Chemisorption and physisorption of alcohols on iron(III) oxide-terminated surfaces from nonpolar solvents

The adsorption isotherm of alkanols at the haematite|hydrocarbon interface should reflect both chemisorption (chemically bonded fraction) and physisorption (hydrogen bonded fraction). Quartz crystal microbalance (QCM) and X-ray photoelectron spectroscopy (XPS) have been used for characterization of Fe2O3|hydrocarbon interfaces with absorbed alcohol. A range of Fe2O3-terminated surfaces, alkanols, hydrocarbons and temperatures have been investigated. A chemisorption-physisorption Langmuir model (CPL) has been developed to interpret the data. All data show simultaneous physisorption and chemisorption of the alcohol.

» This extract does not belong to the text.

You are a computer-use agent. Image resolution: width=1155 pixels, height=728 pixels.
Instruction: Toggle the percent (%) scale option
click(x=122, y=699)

The CPL analysis reveals variability of the surface chemistry from one sample to another - different fractions of surface sites have been determined for Fe2O3-coated crystals, Fe2O3 powder, stainless steel-coated crystals etc. However, for a given surface, the fraction of chemisorption sites is stable - it does not change with the alcohol, and changes only slightly with the solvent. The physisorbed alcohol molecules assume configuration normal to the surface, while the chemisorbed molecules assume configuration that is either parallel (high homologues) or normal (low homologues). A transition from normal to parallel orientation has been observed at hexyl. The effects from branching of the alcohol are captured well by CPL. The temperature has been shown to alter both the strength of the physisorption and the fraction of available chemisorption sites.